Intervention to prevent harm to the person him or herself is the issue here. Many see problems because of a readiness to ascribe free will to ALL persons who have behaviours which may cause harm to themselves. [It is important to emphasise that this is not a case of A's will (and consequent behaviour) differing from B's behaviour, and therefore B intervening to prevent A's behaviour.]
Each of us is responsible for all and only actions done with knowledge and not under compulsion. A person who has a severe drug habit has a compulsion which overrides rational decision making. Is it appropriate to hold him responsible for his actions when they include living under a bridge in the middle of winter so as to satisfy the compulsion to use drugs? Is it not more ethical to acknowledge instead the responsibility of society (and therefore of individuals in society) to do what can be done, even in the absence of consent, to prevent an action taken under compulsion leading to harm to that individual?
Similarly the person with severe psychosis exists in a state of ignorance of the reality of certain aspects of existence, and may in such ignorance choose an action that causes harm to him or herself. That also requires an ethically mature society to intervene even against the individual’s will to prevent such harm.
The nature of the intervention (perceived by some as harmful in itself, although usually that indicates ignorance of what is the true nature of the intervention), and its duration, are certainly topics for discussion rather than leaving it to the Police or the Mental Health Services, or other such agencies, and only really paying attention to the issue when there is some scandal in the services, or the homeless act in more extremely intrusive ways than usual so that it is the comfort of others that is disturbed, and causing concern, rather than a wish to prevent harm to a vulnerable person. (apologies for that unwieldy and overlong sentence)

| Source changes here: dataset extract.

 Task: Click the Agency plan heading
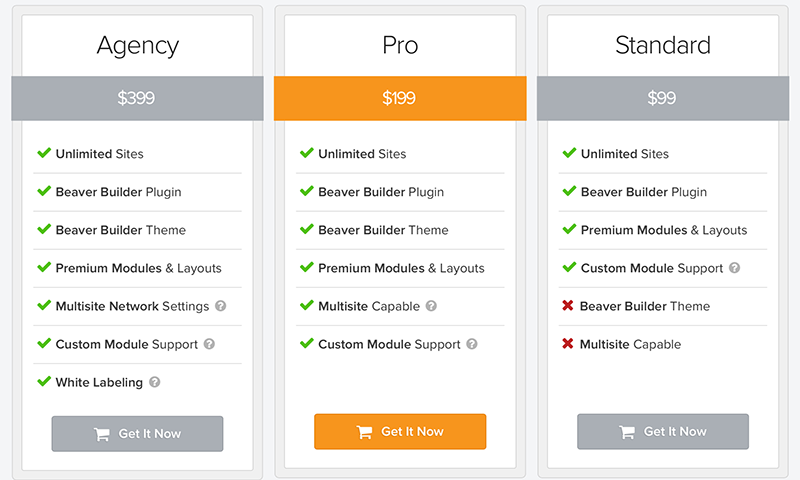tap(138, 46)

Still thinking about the connection between homelessness and mental illness. There’s a paper called ‘Are the homeless mentally ill?’ by Guy Johnson and Chris Chamberlain. The answer is, roughly, no. Sounds interesting, but I can only access this abstract:
In Australia, it is widely believed that most homeless people have mental health issues, and that mental illness is a primary cause of homelessness. This paper uses information from a study of 4,291 homeless people in Melbourne to investigate these propositions. The research found that neither proposition was plausible. Fifteen per cent of the sample had mental health issues prior to becoming homeless, and 16 per cent developed mental health issues after becoming homeless. For those that had mental health issues prior to becoming homeless, it was the break down of family support that usually precipitated homelessness. For those who developed mental health issues after becoming homeless, it was often their experiences in the homeless population that precipitated mental illness. Regardless of whether mental illness preceded or followed homelessness, most people with mental health issues experienced long-term homelessness. The paper concludes with a policy discussion.